▶ Problem description:
Nothing is to be output except the lines from the one containing "This screenshot has height=1473, width=2520." through the end of the material, each reproduced exactly.

▶ The records:
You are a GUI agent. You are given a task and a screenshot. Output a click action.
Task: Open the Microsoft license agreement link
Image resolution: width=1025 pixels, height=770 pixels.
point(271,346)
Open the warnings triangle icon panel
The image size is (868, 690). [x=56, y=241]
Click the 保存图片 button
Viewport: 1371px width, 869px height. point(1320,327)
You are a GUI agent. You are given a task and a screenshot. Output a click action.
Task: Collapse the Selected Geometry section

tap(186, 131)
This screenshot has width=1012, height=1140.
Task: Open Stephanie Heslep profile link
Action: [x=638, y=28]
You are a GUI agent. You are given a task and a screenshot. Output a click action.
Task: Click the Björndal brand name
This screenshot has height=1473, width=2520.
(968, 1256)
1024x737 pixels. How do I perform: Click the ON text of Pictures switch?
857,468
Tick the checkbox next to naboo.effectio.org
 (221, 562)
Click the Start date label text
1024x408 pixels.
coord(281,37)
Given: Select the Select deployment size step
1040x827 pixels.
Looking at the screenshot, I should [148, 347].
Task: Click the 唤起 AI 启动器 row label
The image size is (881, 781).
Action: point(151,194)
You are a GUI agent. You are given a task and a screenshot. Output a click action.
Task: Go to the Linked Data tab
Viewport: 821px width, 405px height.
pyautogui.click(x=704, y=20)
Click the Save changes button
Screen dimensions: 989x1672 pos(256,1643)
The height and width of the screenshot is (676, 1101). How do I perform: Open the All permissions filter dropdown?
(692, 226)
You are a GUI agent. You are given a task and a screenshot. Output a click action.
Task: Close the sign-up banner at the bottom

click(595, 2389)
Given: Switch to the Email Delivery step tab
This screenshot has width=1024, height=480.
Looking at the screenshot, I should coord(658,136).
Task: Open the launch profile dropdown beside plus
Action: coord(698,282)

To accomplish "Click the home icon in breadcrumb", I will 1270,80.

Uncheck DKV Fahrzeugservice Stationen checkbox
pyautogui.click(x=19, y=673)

▶ Answer to this task:
This screenshot has height=1473, width=2520.
(968, 1256)
1024x737 pixels. How do I perform: Click the ON text of Pictures switch?
857,468
Tick the checkbox next to naboo.effectio.org
 (221, 562)
Click the Start date label text
1024x408 pixels.
coord(281,37)
Given: Select the Select deployment size step
1040x827 pixels.
Looking at the screenshot, I should [148, 347].
Task: Click the 唤起 AI 启动器 row label
The image size is (881, 781).
Action: point(151,194)
You are a GUI agent. You are given a task and a screenshot. Output a click action.
Task: Go to the Linked Data tab
Viewport: 821px width, 405px height.
pyautogui.click(x=704, y=20)
Click the Save changes button
Screen dimensions: 989x1672 pos(256,1643)
The height and width of the screenshot is (676, 1101). How do I perform: Open the All permissions filter dropdown?
(692, 226)
You are a GUI agent. You are given a task and a screenshot. Output a click action.
Task: Close the sign-up banner at the bottom

click(595, 2389)
Given: Switch to the Email Delivery step tab
This screenshot has width=1024, height=480.
Looking at the screenshot, I should coord(658,136).
Task: Open the launch profile dropdown beside plus
Action: coord(698,282)

To accomplish "Click the home icon in breadcrumb", I will 1270,80.

Uncheck DKV Fahrzeugservice Stationen checkbox
pyautogui.click(x=19, y=673)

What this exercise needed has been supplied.